◆ **Problem description**:
Please type out every one of the following records word for word, keeping each line as it appears.

[Data for the task Boundary: Start]

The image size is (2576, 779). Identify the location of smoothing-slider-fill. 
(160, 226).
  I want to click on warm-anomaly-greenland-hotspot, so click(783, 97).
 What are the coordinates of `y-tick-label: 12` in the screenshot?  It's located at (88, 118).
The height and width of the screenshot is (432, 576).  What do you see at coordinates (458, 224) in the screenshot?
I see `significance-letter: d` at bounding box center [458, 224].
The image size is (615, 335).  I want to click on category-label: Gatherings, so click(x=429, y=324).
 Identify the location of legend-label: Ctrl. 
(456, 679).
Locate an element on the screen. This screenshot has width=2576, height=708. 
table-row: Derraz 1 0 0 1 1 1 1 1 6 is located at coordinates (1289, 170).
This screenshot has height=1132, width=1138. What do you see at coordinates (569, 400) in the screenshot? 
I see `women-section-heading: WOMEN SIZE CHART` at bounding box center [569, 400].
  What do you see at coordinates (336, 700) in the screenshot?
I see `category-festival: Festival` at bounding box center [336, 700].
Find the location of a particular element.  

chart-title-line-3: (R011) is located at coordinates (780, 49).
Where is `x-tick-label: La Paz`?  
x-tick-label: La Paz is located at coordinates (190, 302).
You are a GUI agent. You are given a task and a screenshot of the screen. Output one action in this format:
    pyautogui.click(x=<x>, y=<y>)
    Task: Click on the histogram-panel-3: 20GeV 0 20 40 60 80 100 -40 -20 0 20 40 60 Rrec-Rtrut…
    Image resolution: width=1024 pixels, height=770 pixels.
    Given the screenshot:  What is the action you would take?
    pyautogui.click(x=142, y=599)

[Data for the task Boundary: End]

◆ **Task output**:
The image size is (2576, 779). Identify the location of smoothing-slider-fill. 
(160, 226).
  I want to click on warm-anomaly-greenland-hotspot, so click(783, 97).
 What are the coordinates of `y-tick-label: 12` in the screenshot?  It's located at (88, 118).
The height and width of the screenshot is (432, 576).  What do you see at coordinates (458, 224) in the screenshot?
I see `significance-letter: d` at bounding box center [458, 224].
The image size is (615, 335).  I want to click on category-label: Gatherings, so click(x=429, y=324).
 Identify the location of legend-label: Ctrl. 
(456, 679).
Locate an element on the screen. This screenshot has width=2576, height=708. 
table-row: Derraz 1 0 0 1 1 1 1 1 6 is located at coordinates (1289, 170).
This screenshot has height=1132, width=1138. What do you see at coordinates (569, 400) in the screenshot? 
I see `women-section-heading: WOMEN SIZE CHART` at bounding box center [569, 400].
  What do you see at coordinates (336, 700) in the screenshot?
I see `category-festival: Festival` at bounding box center [336, 700].
Find the location of a particular element.  

chart-title-line-3: (R011) is located at coordinates (780, 49).
Where is `x-tick-label: La Paz`?  
x-tick-label: La Paz is located at coordinates (190, 302).
You are a GUI agent. You are given a task and a screenshot of the screen. Output one action in this format:
    pyautogui.click(x=<x>, y=<y>)
    Task: Click on the histogram-panel-3: 20GeV 0 20 40 60 80 100 -40 -20 0 20 40 60 Rrec-Rtrut…
    Image resolution: width=1024 pixels, height=770 pixels.
    Given the screenshot:  What is the action you would take?
    pyautogui.click(x=142, y=599)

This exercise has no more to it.